A phase Ⅰ clinical trial for recombinant human endostatin

目的:确定重组人血管内皮抑制素(rh-endostatin,YH-16)的最大耐受剂量(MTD)并进行药动学研究。方法:将12例健康受试者分为4组,每组3例,分别单次静脉(滴注)YH-16 30,60,120和210mg·m-2;10例晚期肿瘤患者分为3组,各组分别为4,3,3例,分别静脉滴注7.5,15和30mg·m-2·d-1,连续28d。22例受试者均用ELISA法测定血清YH-16浓度,进行药动学研究。结果:剂量限制性毒性(DLT)为各种心脏不良反应,包括窦性心律不齐、阵发性室上性心动过速、室性期前收缩及心电图表现T波改变。其他不良反应有发热、皮疹、轻度头晕、头痛、疲劳、心悸、胸闷、腹泻,但均很轻微。1例恶性黑色素瘤患者病变好转(MR),5例病变稳定(SD)。健康受试者中药动学呈近似线性,肿瘤患者个体间药物浓度-时间曲线差异很大。结论:人体对YH-16耐受性良好,健康受试者单次给药的MTD为120mg·m-2,晚期肿瘤患者连续给药MTD为15mg·m-2·d-1。初步观察治疗肿瘤有一定疗效。推荐Ⅱ期临床给药剂量为每天12mg·m-2·d-1,连续28d。
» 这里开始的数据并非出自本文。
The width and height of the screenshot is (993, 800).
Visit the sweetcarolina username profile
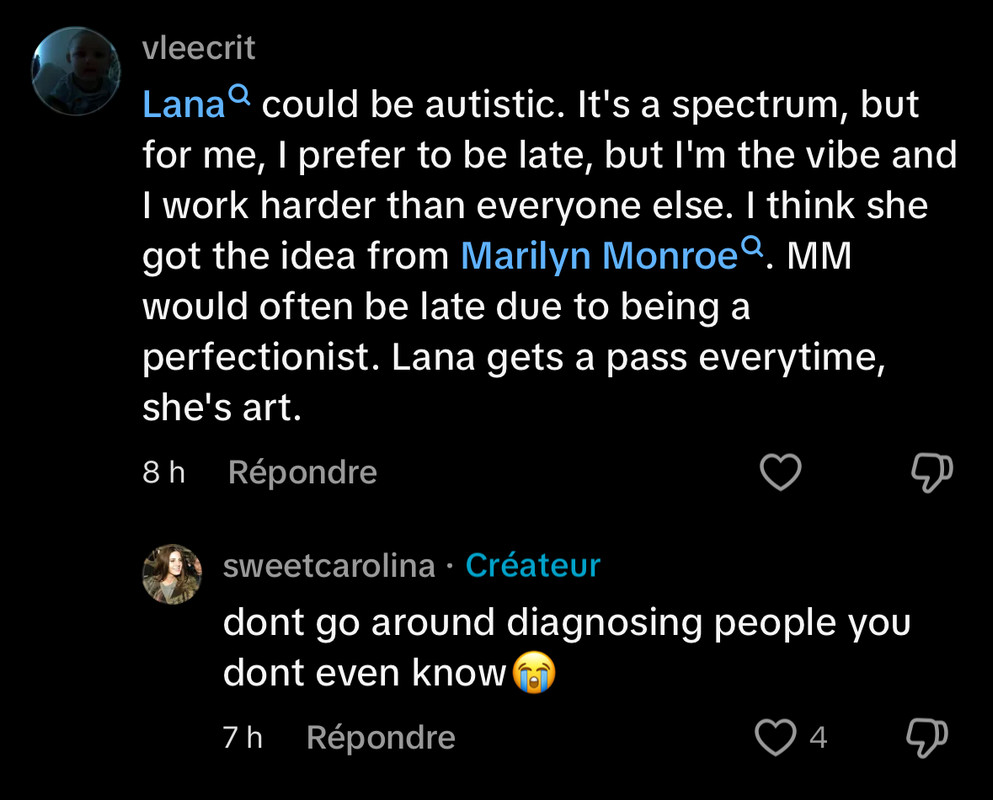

Objective:To determine the maximum tolerated dose (MTD) and the pharmacoki-netics of the endostatin (rh-endostatin, YH-16) injection in human. Methods: 12 healthy volunteers were equally divided into 4 groups. Each group was intravenously administrated with a single dose of YH-16 infusion at 30,60,120 and 210mg·m-2,respectively. 10 patients with advanced solid tumors were categorized into 3 groups (4,3 and 3 patients per group). Each group was intravenously given with a dose of YH-16 infusion at 7.5,15 and 30mg·m-2 once daily for 28 days, respectively. The YH-16 concentration in serum sampes from all subjects was analyzed by ELISA,so as to determine the pharmacokinetic profile. Results:The dose limiting toxicities (DLT) were measured as varieties of car-diac adverse reactions, including sinus arrhythmia, supraventricular tachycardia, ventricular premature beat and T wave changes shown in electrocardiogram. The other mild adverse events were found to be fever,rash, minor dizziness, headache, fatigue, palpitation, chest discomfort and diarrhea. One patient with malignant melanoma had a minor response and 5 patients showed stable disease.The pharmacokinetic disposition was almost linear in healthy volunteers. However,the individual difference on concentration vs. time was observed in patients with advanced solid tumors. Conclusion:The YH-16 was clini-cally tolerated well.The MTD was 120mg·m-2 in healthy volunteers with a single dose, and 15mg· m-2 in the tumor patients with a daily dose for 28 days. The efficacy of anti-tumor with YH-16 was evident.The clinical dosage of 12mg·m-2 daily for 28 days in phase Ⅱ study is recommended.